Monday, February 21, 2011

Calculators - 52 Weeks of Personal Genealogy & History -Week 8

With the rapid technological advances in personal computing and the popularity of the World Wide Web over the last couple of decades, it’s hard to believe a handheld calculator was ever considered revolutionary. This baby was a huge deal in our family. Not only would it perform the basic functions of addition, subtraction, multiplication and division, it had a memory, would calculate square root, sine, cosine, tangent and all kinds of other functions that a high school student would need (and that I can no longer remember)!

Consider this: in just a few short years we went from the stone age tools of the slide rule

And the adding machine that had been around for decades,

to a hand held calculator that would add, subtract, multiply, divide, and store the results

To the TI 30. And so on...

It really is similar to the rapid increases in power we have seen in personal computers in the last several years. Actually it is the early stages.

I am just happy that I never had to learn how to use a slide rule!

52 Weeks of Personal Genealogy & History by Amy Coffin, of The We Tree Genealogy Blog, is a series of weekly blogging prompts in 2011to encourage you to record memories and insights about your life.
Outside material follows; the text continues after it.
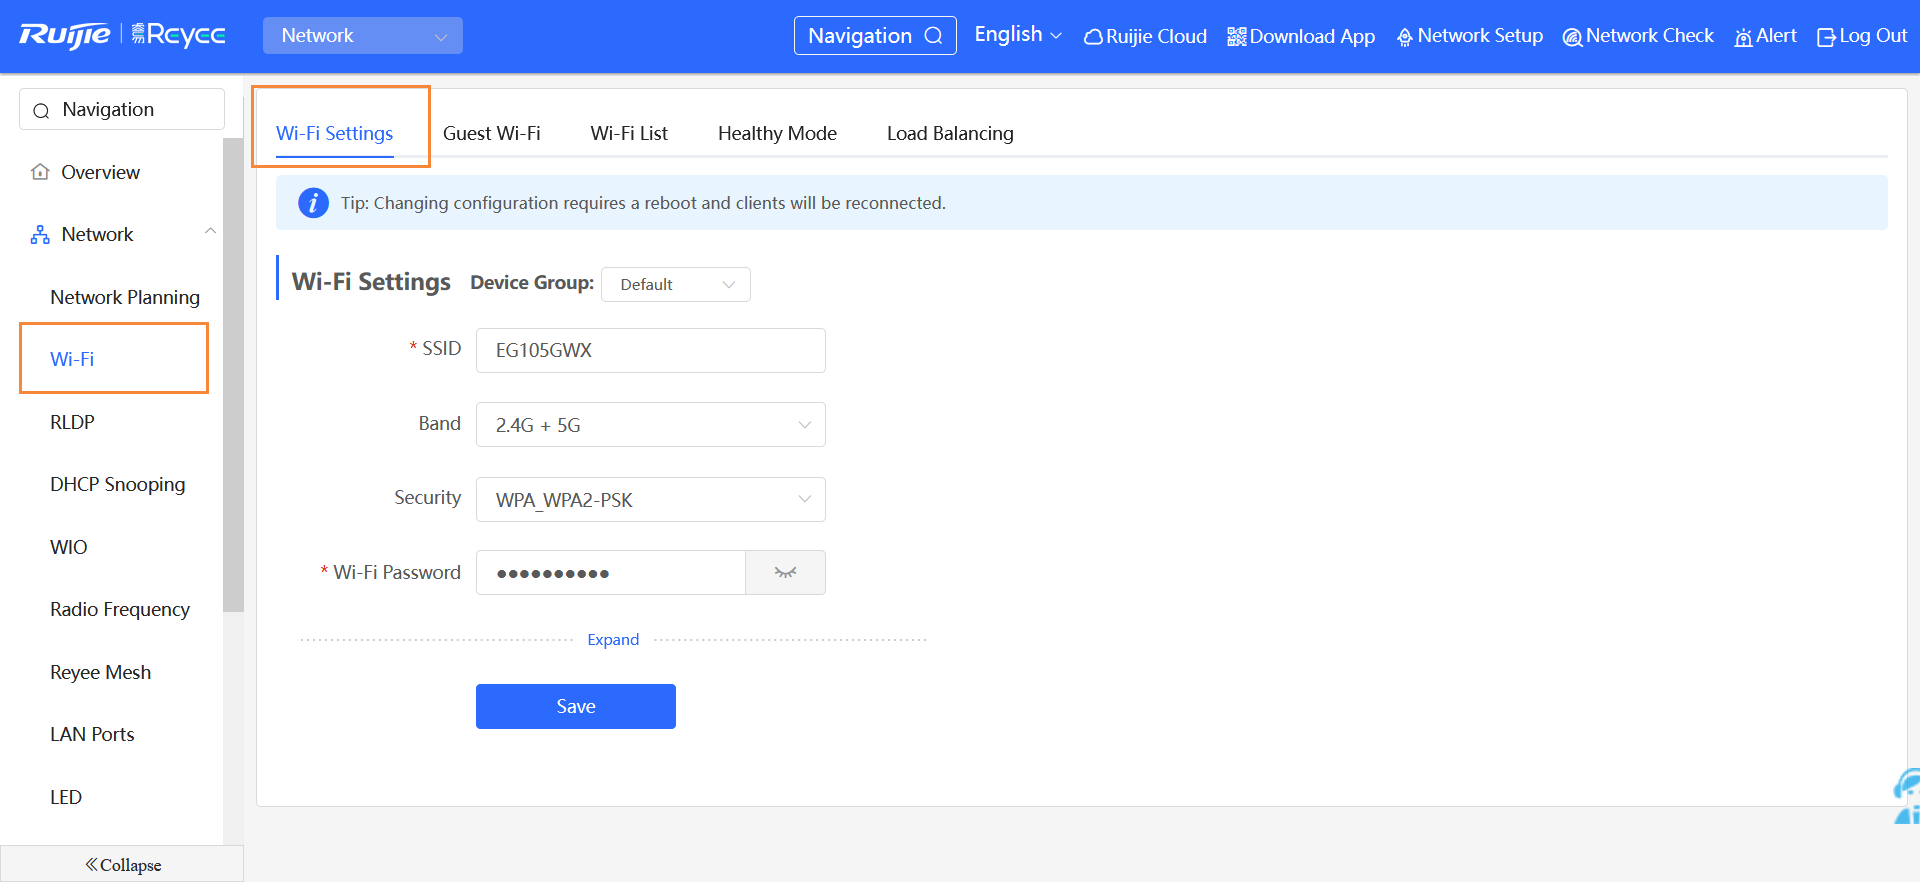This screenshot has height=882, width=1920.
Task: Launch Network Setup from top bar
Action: click(x=1405, y=37)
Slide rule photo by Tsuyoshi Adachi as thin-p

All other photos by Michelle Goodrum

© 2011, copyright Michelle Goodrum


  1. The slide rule was a lot of fun, so you don't know what you missed.

  2. You really don't know how welcome the calculator was after using a slide rule! I used it for one semester in college until I was given a calculator for Christmas.

  3. These are like milestones in my life. I used the slide rule in college, and I found it frustrating. In my first job, as a claims adjuster,I used the adding machine to add up body shop estimates. At later job in a retail store, I witnessed the sale of the first calculators, which were the size of a good-sized book and had to be plugged into the wall. Later, I used a hand held financial calculator, which was smaller, more accurate and easier to use than all of the others.